(Given problem): Copy the entries word for word, starting with the line that contains "At what coordinates" and ending with the line that contains "pyautogui.click(x=1291, y=205)", and include both of those lines.

(Exercise input):
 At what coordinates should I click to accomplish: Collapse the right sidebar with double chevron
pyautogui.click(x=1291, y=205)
* * *
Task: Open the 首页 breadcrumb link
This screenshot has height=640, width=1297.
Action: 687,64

(Answer to this task):
 At what coordinates should I click to accomplish: Collapse the right sidebar with double chevron
pyautogui.click(x=1291, y=205)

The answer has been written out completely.